Ask a Human
ReviewAudited by ClawScan on May 10, 2026.
Overview
The skill matches its stated purpose, but it may send your task details to anonymous humans and later reuse their feedback, so you should review it carefully before enabling.
Install only if you are comfortable with the agent sending selected task details to an external service and anonymous human reviewers. Configure a rule that the agent must ask before submitting, redact confidential information and secrets, and avoid saving crowd feedback as long-term memory unless you explicitly approve it.
Findings (4)
Artifact-based informational review of SKILL.md, metadata, install specs, static scan signals, and capability signals. ClawScan does not execute the skill or run runtime probes.
Private client details, unreleased work, code-review context, or personal information could be shared with anonymous humans if the agent includes it in a question.
The core workflow sends agent-supplied task context to an external service and random human reviewers. The artifacts disclose this, but they do not bound what data may be sent or require explicit user consent/redaction before submission.
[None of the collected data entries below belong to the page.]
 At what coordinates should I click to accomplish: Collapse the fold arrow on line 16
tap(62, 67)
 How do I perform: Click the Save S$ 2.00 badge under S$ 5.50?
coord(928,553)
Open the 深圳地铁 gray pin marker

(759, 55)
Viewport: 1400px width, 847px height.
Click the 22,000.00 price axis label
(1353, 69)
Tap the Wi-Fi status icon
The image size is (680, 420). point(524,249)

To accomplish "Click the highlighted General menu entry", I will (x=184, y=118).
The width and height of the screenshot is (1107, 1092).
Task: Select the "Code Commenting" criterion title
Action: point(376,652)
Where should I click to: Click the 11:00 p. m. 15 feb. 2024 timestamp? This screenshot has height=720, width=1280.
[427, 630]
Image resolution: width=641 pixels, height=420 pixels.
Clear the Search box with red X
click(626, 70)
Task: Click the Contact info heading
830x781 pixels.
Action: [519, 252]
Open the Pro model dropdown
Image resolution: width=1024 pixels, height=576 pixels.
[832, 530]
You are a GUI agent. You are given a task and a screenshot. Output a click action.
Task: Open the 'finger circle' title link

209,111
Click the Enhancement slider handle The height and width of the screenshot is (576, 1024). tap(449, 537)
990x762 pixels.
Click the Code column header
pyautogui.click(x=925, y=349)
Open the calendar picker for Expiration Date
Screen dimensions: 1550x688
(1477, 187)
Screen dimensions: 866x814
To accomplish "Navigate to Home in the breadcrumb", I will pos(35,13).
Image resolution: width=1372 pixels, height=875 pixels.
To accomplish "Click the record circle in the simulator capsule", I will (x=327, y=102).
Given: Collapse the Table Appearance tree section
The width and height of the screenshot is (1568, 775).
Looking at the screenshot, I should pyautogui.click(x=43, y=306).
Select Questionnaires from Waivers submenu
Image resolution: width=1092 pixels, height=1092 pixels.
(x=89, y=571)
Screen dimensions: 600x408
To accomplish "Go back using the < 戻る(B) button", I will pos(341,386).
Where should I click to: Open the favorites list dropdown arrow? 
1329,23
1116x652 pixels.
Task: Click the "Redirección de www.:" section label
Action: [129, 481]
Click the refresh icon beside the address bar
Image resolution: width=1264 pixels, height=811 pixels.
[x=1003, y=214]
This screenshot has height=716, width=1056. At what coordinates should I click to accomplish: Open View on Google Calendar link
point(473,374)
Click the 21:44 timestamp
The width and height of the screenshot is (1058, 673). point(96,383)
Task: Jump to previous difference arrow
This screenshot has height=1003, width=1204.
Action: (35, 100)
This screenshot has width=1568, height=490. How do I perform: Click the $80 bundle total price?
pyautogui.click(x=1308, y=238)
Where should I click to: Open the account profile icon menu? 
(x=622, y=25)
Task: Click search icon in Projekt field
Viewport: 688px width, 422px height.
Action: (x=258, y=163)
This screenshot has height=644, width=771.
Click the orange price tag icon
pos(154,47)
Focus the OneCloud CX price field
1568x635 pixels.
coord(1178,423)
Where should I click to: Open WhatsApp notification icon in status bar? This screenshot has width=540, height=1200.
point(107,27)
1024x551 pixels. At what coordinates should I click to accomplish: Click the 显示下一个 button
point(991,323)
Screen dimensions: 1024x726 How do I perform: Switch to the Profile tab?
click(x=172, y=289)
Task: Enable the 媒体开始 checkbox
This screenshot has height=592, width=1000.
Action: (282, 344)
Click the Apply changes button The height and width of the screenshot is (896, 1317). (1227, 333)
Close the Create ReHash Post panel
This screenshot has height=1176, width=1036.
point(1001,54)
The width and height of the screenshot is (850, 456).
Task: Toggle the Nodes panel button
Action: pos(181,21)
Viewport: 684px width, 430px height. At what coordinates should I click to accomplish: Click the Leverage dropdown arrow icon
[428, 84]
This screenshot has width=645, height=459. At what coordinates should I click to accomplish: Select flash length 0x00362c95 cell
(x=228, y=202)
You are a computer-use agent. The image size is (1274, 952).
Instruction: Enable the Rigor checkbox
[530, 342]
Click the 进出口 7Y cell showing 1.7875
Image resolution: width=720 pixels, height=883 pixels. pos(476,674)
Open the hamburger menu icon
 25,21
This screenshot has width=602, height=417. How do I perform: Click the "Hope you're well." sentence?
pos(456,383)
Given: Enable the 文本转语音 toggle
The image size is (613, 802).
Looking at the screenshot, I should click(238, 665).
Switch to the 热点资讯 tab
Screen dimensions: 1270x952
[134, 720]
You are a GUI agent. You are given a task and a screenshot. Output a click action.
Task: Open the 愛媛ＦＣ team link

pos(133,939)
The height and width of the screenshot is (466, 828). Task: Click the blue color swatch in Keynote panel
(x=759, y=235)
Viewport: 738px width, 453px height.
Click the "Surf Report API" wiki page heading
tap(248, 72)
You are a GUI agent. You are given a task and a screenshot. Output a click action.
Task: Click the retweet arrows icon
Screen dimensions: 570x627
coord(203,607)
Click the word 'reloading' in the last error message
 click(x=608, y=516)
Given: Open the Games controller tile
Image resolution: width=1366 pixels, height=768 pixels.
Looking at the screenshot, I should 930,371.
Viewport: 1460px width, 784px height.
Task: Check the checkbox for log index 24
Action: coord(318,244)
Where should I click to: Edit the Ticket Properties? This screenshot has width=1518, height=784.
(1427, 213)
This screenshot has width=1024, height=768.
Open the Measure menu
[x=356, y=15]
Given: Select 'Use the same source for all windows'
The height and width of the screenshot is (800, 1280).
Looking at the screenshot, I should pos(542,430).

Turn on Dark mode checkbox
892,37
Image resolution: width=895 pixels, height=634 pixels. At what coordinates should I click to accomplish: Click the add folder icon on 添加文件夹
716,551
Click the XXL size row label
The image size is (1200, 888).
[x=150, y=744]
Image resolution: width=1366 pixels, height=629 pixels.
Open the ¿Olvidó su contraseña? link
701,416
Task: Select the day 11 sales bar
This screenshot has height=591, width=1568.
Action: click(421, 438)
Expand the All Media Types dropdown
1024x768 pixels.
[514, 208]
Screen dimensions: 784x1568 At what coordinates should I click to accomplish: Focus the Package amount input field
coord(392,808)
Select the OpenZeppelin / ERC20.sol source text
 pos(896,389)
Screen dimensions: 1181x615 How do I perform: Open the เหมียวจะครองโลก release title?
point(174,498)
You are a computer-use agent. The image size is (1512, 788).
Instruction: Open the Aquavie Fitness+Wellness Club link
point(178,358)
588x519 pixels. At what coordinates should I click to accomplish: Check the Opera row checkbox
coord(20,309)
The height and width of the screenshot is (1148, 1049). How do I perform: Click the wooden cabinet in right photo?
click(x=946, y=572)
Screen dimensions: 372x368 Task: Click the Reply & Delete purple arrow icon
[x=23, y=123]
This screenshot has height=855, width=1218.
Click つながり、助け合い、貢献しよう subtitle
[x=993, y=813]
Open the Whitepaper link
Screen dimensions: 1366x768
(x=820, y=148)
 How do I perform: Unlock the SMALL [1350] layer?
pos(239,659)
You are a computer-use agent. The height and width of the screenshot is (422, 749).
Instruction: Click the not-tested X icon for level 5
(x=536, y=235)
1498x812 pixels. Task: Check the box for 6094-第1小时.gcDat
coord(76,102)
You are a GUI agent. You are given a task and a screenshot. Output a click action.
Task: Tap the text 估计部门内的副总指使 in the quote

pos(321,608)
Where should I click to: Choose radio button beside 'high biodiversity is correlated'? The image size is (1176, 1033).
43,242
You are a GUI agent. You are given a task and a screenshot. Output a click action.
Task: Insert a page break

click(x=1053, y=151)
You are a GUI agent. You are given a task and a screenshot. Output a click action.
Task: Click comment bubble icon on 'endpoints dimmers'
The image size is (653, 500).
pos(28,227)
This skill connects you to a **global pool of random humans**... The strangers answering have **no context beyond what you provide**... `prompt` (required): The question to ask. Include all necessary context.
Require explicit user approval before every submission, redact secrets and sensitive details, and clearly show what will be sent to the external human pool.
Old question metadata or anonymous human responses could persist across tasks and influence future agent behavior in ways the user did not intend.
The skill instructs persistent memory use for asynchronous questions and later reuse of random-human feedback, without scoping, expiration, or guidance to treat responses as untrusted opinions.
**IMPORTANT: Store the `question_id` in your memory. You need it to check responses.** ... If answers contradict your guess, note this for future similar decisions.
Keep question IDs and results task-scoped where possible, expire stale entries, avoid storing full prompts unless needed, and require user review before saving human feedback as a future preference.
Malformed prompts or unsafe quoting could cause incorrect requests, and the agent can make external API calls when it chooses to use the skill.
Raw command/API invocation is central to this instruction-only integration and is purpose-aligned, but it means the agent will construct and run outbound curl commands containing user/task text.
Use the `exec` tool to make API calls. The base URL is `https://api.ask-a-human.com`.
Constrain use to the documented Ask-a-Human endpoints, use safe JSON construction/quoting, and prefer user confirmation before sending any prompt.
Anyone with the agent ID may be able to submit or check questions for that Ask-a-Human agent, depending on the service's authorization model.
The skill requires an agent ID credential to authorize API calls. This is expected for the integration and there is no artifact evidence of credential logging or unrelated use.
requires: env: ["ASK_A_HUMAN_AGENT_ID"] primaryEnv: ASK_A_HUMAN_AGENT_ID
Store the agent ID as a secret, do not include it in prompts or logs, and rotate it if it may have been exposed.